EXERCISE INSTRUCTIONS: Across the entries below, work out how many lines contain "Open". Respond with the number and no other text.

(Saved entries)
###
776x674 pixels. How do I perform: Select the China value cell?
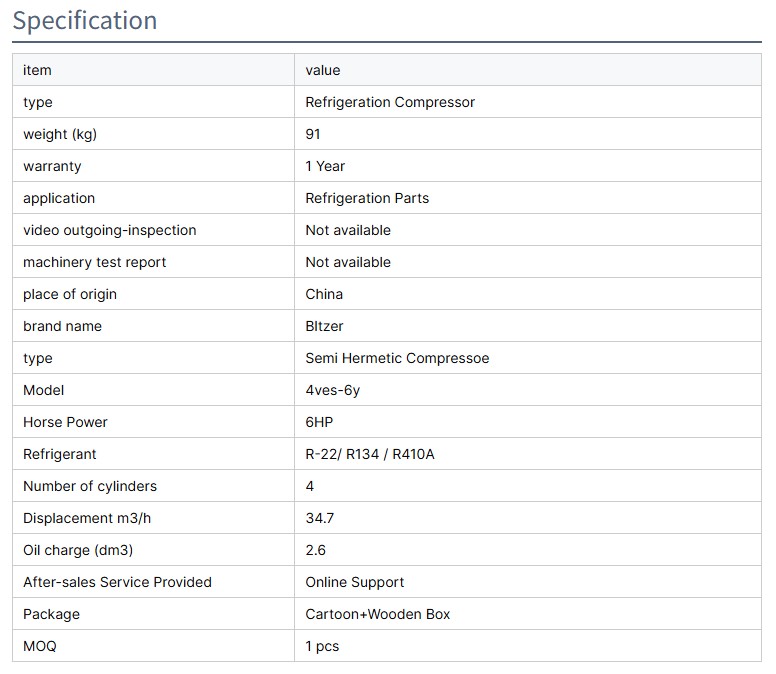(324, 294)

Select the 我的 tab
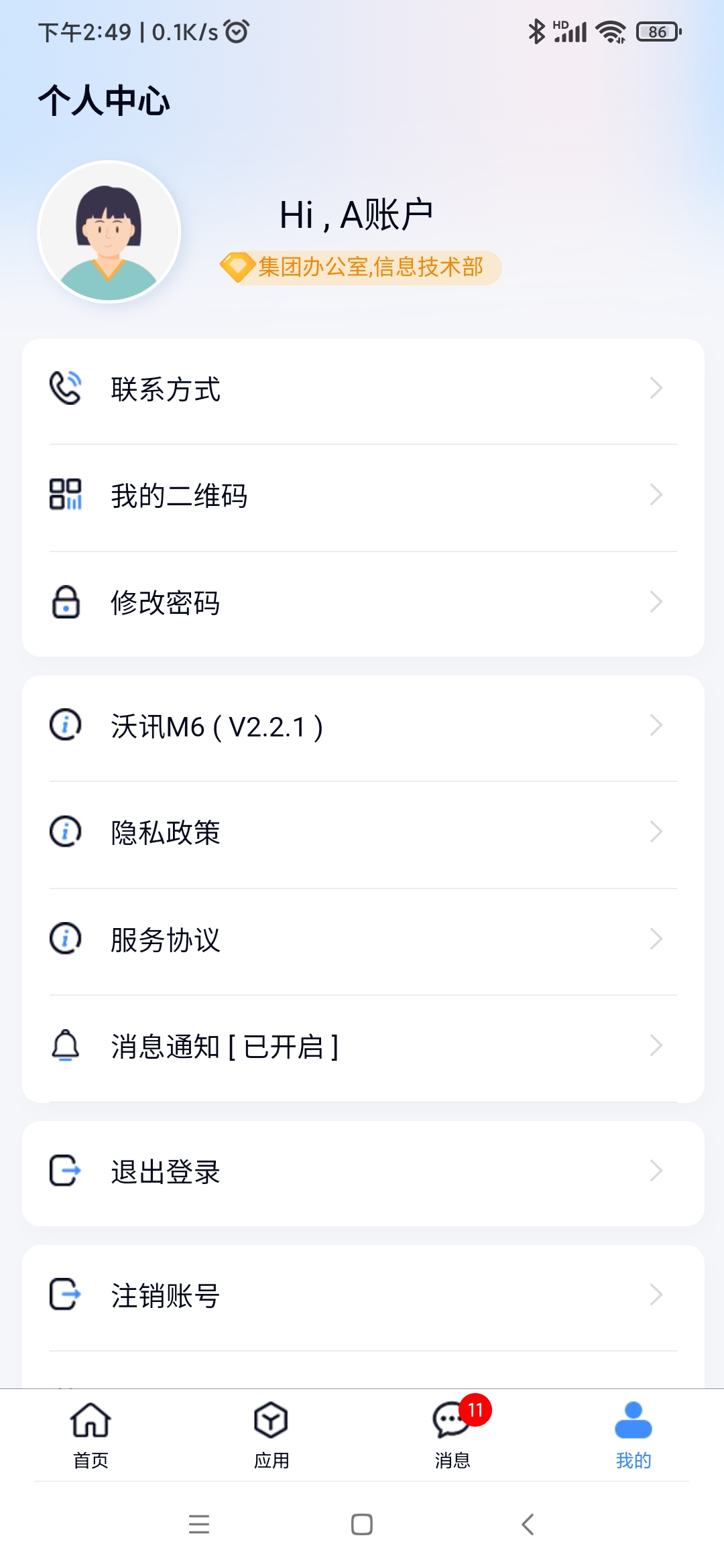[634, 1434]
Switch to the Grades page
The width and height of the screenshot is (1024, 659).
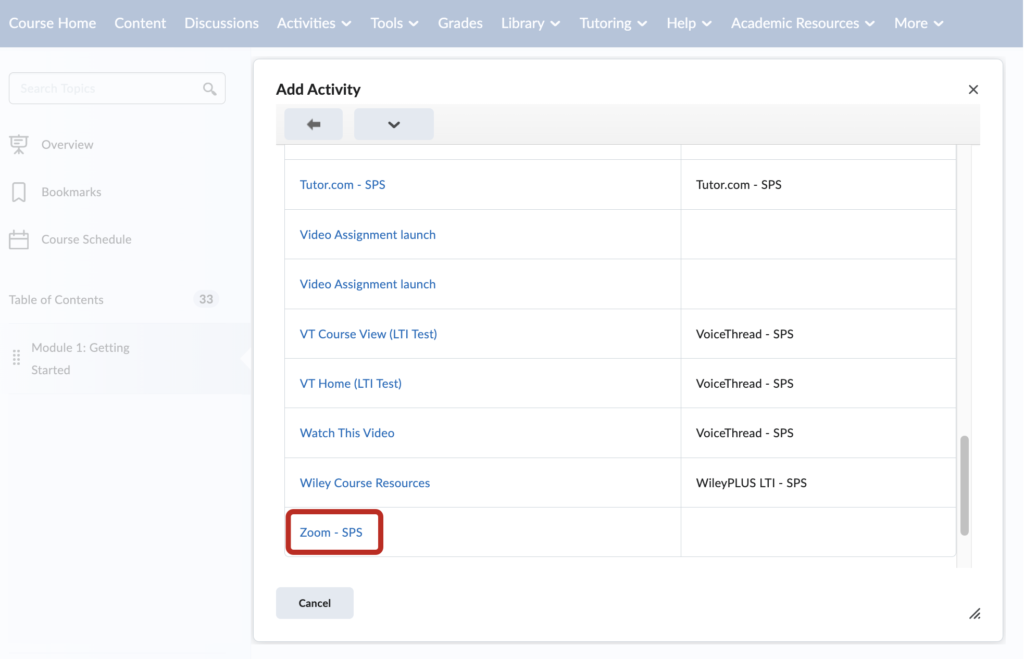[x=460, y=22]
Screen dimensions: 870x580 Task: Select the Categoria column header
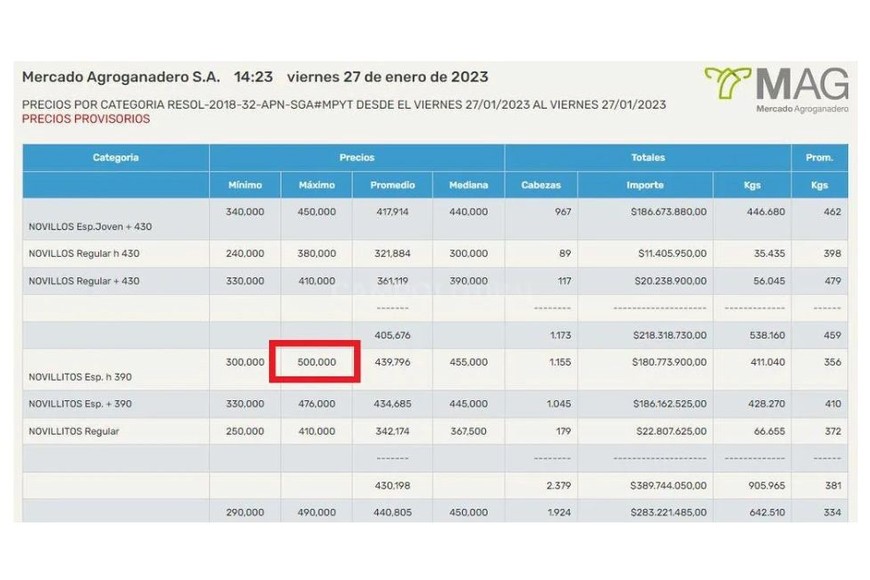116,158
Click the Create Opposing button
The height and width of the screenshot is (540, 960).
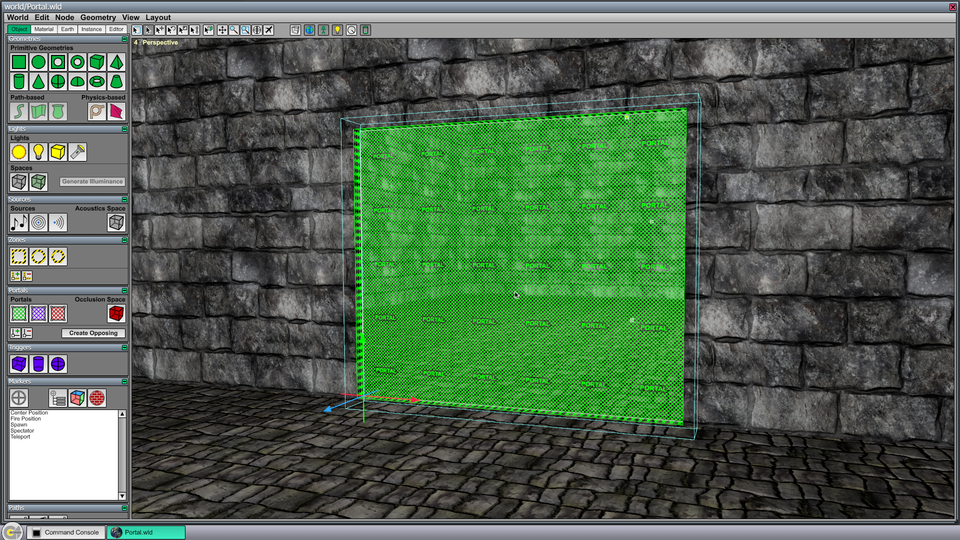[x=93, y=333]
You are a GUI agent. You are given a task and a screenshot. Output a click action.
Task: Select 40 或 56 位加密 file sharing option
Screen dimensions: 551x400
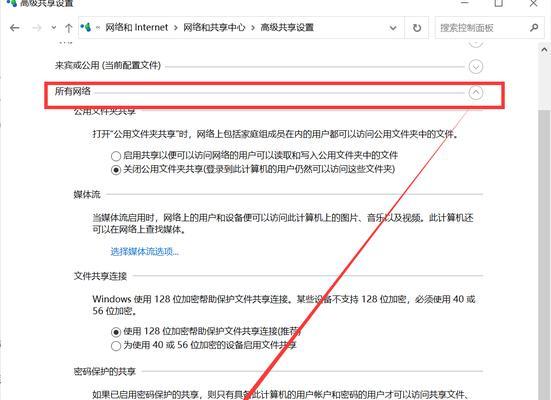116,346
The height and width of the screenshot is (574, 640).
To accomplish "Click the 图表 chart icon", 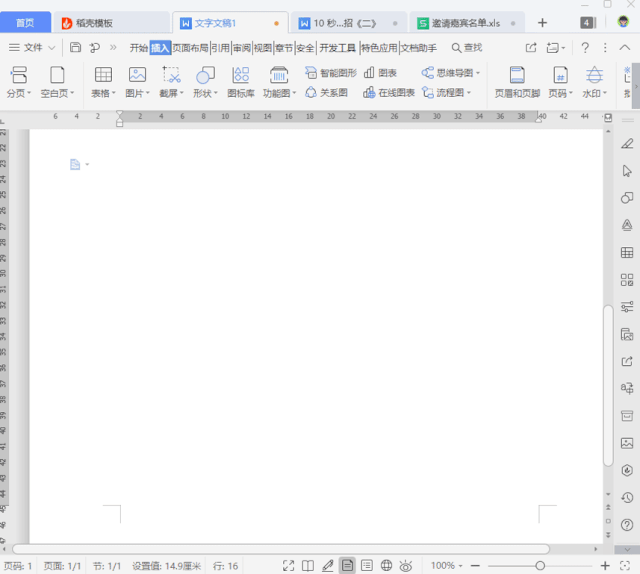I will click(380, 73).
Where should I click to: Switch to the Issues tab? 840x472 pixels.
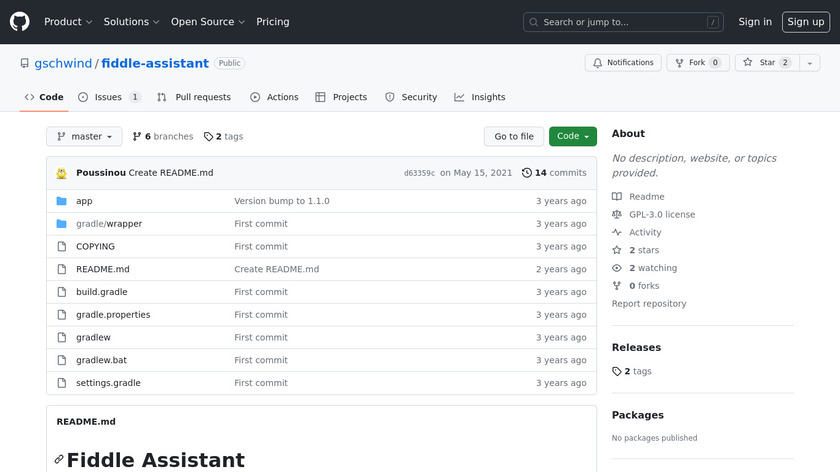coord(108,97)
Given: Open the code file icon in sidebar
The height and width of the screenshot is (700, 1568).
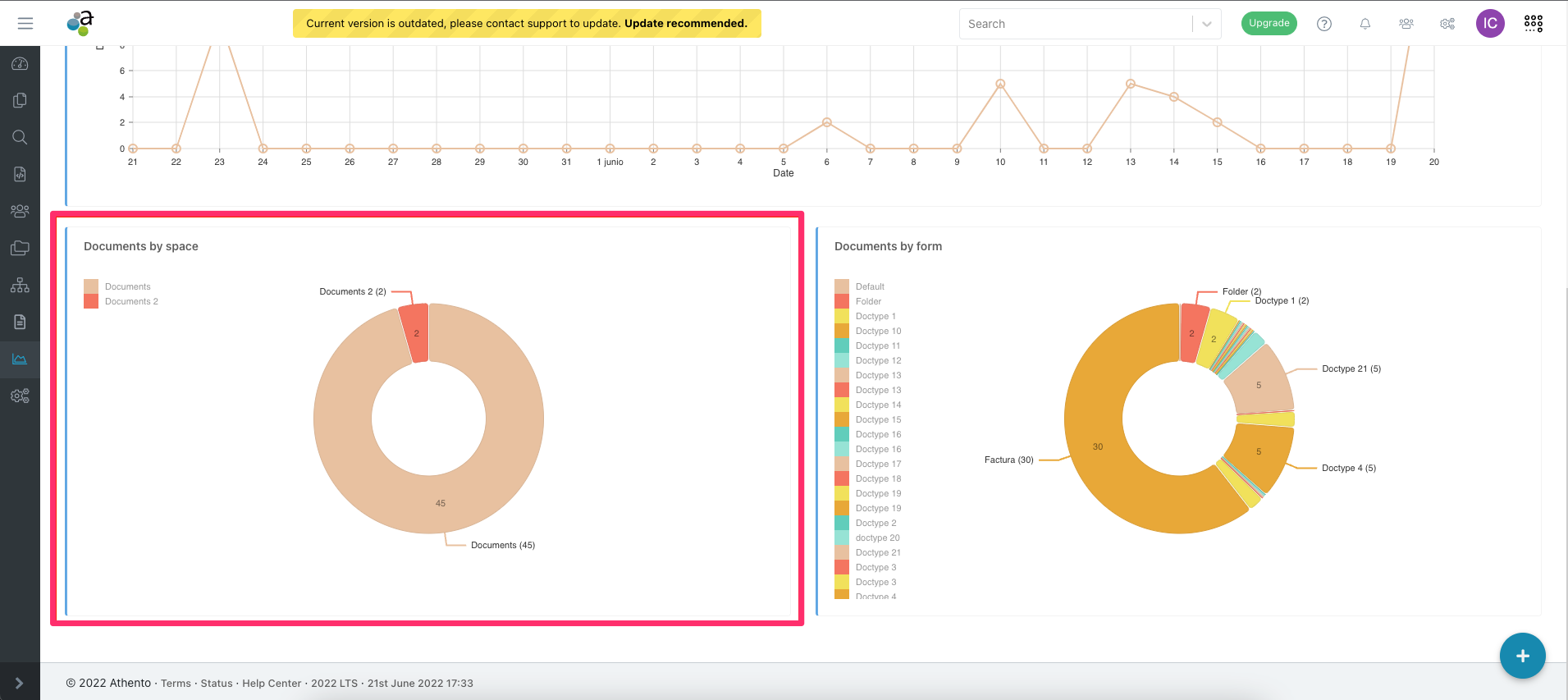Looking at the screenshot, I should pos(20,174).
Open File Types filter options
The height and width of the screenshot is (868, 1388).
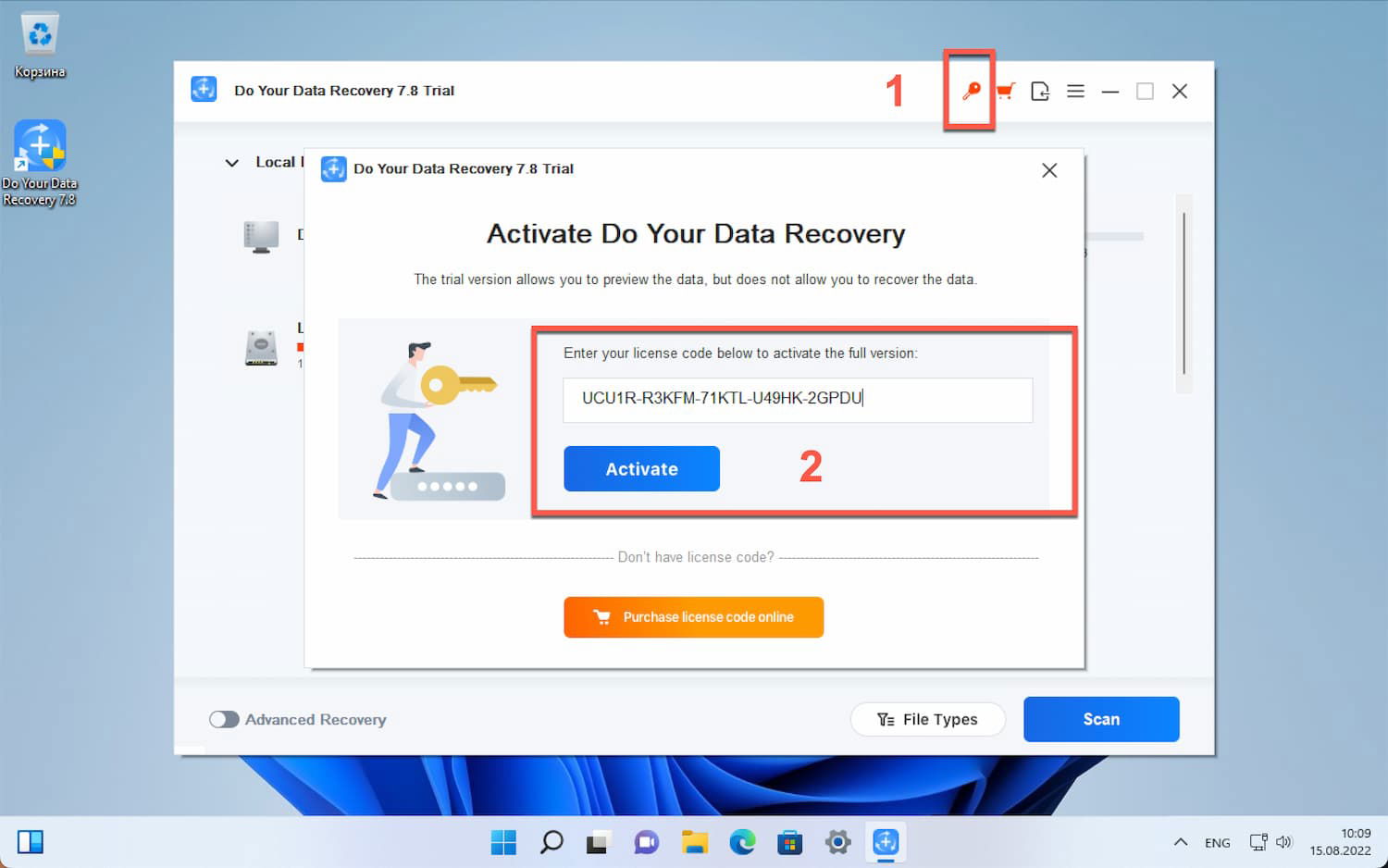click(928, 719)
###
RESULT OF THIS TASK: 2